Monday, January 30, 2017

Midnight Pirates by Ally Kennen

Author: Ally Kennen
Original title:  Midnight Pirates   
Pages: 227
Edition Language: English
Series: no 

Format:  Paperback
Genres: Children, YA, Fiction 
Goodreads


Blurb:
     Midnight pirates is about a young girl Miranda and her two brothers, Jackie aged 10 and Cal aged 17. This story is set by the beach in a hotel named the Dodo. But disaster strikes as the three of them are sent to boarding school while their parents are going to a wedding and they will never see the bankrupt Dodo hotel ever again. Only it doesn't go quite as planned.
      After her younger brother Jackie escapes back to the Dodo hotel Cal and Miranda have no other option but to go after him and miss the train to the school. Shortly after arriving at the hotel they receive guests, but little do they know the guests true identity. Can they save the Dodo? And what are the guest's true colours? 

My thought:
     I was not expecting much from this book as it's not my usual cup of tea. But the book is good: it has a solid plot, suspense, and mystery. Every character has its own voice and opinion. However good it is I still had major issues reading it. From the point of view of a young reader the book is full of rebellion, challenges, adventure and freedom.

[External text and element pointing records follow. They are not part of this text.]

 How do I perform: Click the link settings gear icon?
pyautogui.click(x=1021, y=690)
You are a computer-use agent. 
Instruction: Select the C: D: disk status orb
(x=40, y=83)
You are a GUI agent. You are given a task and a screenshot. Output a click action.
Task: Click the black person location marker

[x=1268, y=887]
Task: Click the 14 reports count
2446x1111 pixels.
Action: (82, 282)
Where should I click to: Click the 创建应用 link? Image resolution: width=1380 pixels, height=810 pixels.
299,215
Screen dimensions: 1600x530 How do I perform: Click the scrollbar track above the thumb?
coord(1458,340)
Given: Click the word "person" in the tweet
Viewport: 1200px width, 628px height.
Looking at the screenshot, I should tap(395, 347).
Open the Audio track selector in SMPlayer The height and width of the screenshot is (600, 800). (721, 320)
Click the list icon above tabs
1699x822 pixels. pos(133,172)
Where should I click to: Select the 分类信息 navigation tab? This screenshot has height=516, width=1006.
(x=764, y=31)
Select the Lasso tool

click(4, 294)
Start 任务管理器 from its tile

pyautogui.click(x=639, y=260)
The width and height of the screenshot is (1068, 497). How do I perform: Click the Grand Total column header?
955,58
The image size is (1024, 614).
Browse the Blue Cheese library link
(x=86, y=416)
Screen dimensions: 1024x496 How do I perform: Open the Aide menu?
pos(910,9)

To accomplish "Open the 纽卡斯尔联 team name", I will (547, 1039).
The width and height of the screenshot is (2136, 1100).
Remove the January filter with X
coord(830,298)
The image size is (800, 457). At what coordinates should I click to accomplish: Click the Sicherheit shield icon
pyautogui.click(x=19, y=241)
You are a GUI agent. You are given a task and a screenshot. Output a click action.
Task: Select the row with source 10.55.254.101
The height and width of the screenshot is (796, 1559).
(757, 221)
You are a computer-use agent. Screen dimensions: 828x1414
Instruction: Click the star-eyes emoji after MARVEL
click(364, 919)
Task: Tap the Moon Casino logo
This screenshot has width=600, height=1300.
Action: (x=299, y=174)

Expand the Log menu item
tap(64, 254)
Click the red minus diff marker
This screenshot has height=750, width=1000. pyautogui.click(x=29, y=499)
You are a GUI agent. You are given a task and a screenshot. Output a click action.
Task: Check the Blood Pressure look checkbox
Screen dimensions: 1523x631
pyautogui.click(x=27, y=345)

From an adult point of view I can see only disobedience, disrespect towards adults, danger and irresponsibleness.
      I really disliked the children from the book because of their lies to the parents and their irresponsible behavior. One situation just killed me: when they got new guests, they could not actually provide any basic comfort to the guests (and we must take into consideration that all children were involved into the hotel business from early childhood); the maximum effort was to provide semi-clean linen; the rest is the description of how they enjoyed their freedom and idleness. Really? That’s the idea of 17 year old and 15 year old about hotel management. Then I guess parents made some major mistakes in their upbringing. That all really gets in the way and spoiled the impression, and I tried to like the characters, really... but just could not.
      From the adventure point of view I have no problems (keeping in might again that this is the book for 11-13 year old). Real pirates, danger to kill the environment of the bay, loneliness, fear and courage: everything was in the order and from this perspective I liked the book.
      Altogether, I think it is an easy, exciting read for teenagers, but the characters’ behavior does not set a good example.